TEXTE À LIRE:

*-*-*

Invoquant des problèmes résultant d'un changement d'institution financière, Éric Liboiron commence à payer ses employées par le truchement de virements Interac. Les fonds proviennent des comptes de ses autres entreprises.

Une ex-employée, qui a elle aussi tenu à garder l'anonymat, affirme s'être vu offrir par son patron une carte de crédit payée par la garderie, en échange d'une baisse de salaire. Elle dit avoir refusé cette offre.

DE MAL EN PIS

Plus le temps passe, plus les relations de travail s'enveniment.

« Mon problème, c'est que je suis direct, je n'aime pas la bullshit. Je me fais beaucoup d'ennemis à cause de ça », souligne M. Liboiron.

Les ressources commencent à manquer à la garderie. Les éducatrices demandent de l'aide, en vain, et sont contraintes de payer de leur poche du matériel de base, comme des débarbouillettes ou de la crème solaire.

Les parents remarquent une dégradation de l'offre de services, et déplorent plusieurs erreurs dans les prélèvements automatiques pour l'inscription de leur enfant.

Des éducatrices commencent à quitter le navire. Et les parents, à retirer leurs enfants.

« Ma fille a changé d'éducatrice quatre ou cinq fois. On voyait bien que ça n'allait pas bien. » - Jessica Emmons

« On tenait la garderie à bout de bras, on travaillait fort pour répondre aux parents et garder la tête hors de l'eau », ajoute l'éducatrice Audrey-Ann Desjardins.

Au printemps 2017, Éric Liboiron et Geneviève Gauthier conviennent de vendre la garderie.

Fannie Plouffe, jeune éducatrice embauchée quelques mois auparavant, est pressentie pour prendre les rênes de l'entreprise.

Fin juin, son nouveau projet éducatif doit être présenté aux parents lors d'une assemblée générale, mais selon plusieurs témoins, la soirée vire plutôt à la foire d'empoigne entre Éric Liboiron et des parents. Le ton monte, des insultes sont proférées.

Au cours des jours qui suivent, des dizaines d'enfants sont retirés de la garderie.

*-*-*

ENREGISTREMENTS À TRAITER:
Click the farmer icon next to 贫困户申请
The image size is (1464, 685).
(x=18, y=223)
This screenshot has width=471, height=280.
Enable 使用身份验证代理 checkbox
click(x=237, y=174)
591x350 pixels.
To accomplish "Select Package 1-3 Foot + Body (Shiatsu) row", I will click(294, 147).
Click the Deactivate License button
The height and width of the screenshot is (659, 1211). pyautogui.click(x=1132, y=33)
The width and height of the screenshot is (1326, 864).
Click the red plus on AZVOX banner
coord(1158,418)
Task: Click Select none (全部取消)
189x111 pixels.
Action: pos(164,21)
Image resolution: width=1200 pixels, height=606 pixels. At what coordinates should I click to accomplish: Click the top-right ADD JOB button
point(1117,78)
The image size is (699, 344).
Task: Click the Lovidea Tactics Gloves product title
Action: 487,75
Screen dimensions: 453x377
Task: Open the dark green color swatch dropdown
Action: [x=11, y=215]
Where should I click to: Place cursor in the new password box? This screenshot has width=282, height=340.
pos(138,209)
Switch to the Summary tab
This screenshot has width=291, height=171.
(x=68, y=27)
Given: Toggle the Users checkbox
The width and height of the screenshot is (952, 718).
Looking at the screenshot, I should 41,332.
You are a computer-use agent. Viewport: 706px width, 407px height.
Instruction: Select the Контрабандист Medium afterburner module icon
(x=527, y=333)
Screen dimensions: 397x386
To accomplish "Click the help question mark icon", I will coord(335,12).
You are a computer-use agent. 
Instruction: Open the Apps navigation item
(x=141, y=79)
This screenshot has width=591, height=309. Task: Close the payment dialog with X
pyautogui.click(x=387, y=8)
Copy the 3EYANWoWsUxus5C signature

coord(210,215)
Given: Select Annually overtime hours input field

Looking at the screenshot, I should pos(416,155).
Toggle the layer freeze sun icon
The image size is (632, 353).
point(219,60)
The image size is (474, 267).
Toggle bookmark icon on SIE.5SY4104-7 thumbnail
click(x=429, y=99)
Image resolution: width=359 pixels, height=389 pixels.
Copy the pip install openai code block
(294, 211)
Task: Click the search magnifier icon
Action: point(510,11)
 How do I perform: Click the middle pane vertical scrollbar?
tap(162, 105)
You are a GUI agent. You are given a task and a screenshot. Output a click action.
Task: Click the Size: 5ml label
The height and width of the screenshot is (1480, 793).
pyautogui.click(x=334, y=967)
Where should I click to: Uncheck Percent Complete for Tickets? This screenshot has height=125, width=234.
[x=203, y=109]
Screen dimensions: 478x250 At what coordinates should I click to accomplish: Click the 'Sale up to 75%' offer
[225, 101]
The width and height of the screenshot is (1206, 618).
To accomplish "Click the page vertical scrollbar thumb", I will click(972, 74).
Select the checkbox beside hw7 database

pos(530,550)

*-*-*

VOTRE TRAVAIL:
- a) Présentez sous forme de tableau Markdown les lignes des enregistrements, depuis la première jusqu'à celle qui contient « The height and width of the screenshot is (659, 1211). », incluse, sans les lignes vides. Mettez le numéro de rang dans une colonne « N° » et la ligne dans une colonne « Ligne ».
- b) Poursuivez le texte sur la garderie à partir de sa dernière phrase.

RÉSULTATS:
- a)
| N° | Ligne |
|---|---|
| 1 | Click the farmer icon next to 贫困户申请 |
| 2 | The image size is (1464, 685). |
| 3 | (x=18, y=223) |
| 4 | This screenshot has width=471, height=280. |
| 5 | Enable 使用身份验证代理 checkbox |
| 6 | click(x=237, y=174) |
| 7 | 591x350 pixels. |
| 8 | To accomplish "Select Package 1-3 Foot + Body (Shiatsu) row", I will click(294, 147). |
| 9 | Click the Deactivate License button |
| 10 | The height and width of the screenshot is (659, 1211). pyautogui.click(x=1132, y=33) |

- b)
DERNIÈRE TEMPÊTE

Fannie Plouffe et son conjoint Dominic Robillard décident malgré tout de louer le fonds de commerce afin d'exploiter la garderie. Jamais ils ne signeront de bail en bonne et due forme. Ils ratifient plutôt une promesse de location, dont plusieurs clauses ne sont pas respectées par Éric Liboiron - notamment celle de régler les dettes de la garderie. Les semaines passent, et les fournisseurs continuent de téléphoner afin de réclamer des sommes qui leur sont dues.

Au mois de septembre, la tempête parfaite éclate. Le lave-vaisselle est saisi. La firme chargée de ramasser les ordures avise qu'elle ne passera plus. La ligne téléphonique est coupée. Il ne reste plus qu'une trentaine d'enfants.

Le mercredi 13 septembre, le couple rend les armes.

« J'ai décidé que c'était ma dernière journée, raconte Fannie Plouffe. Je n'achèterai pas, je ne louerai pas. Je démissionne. »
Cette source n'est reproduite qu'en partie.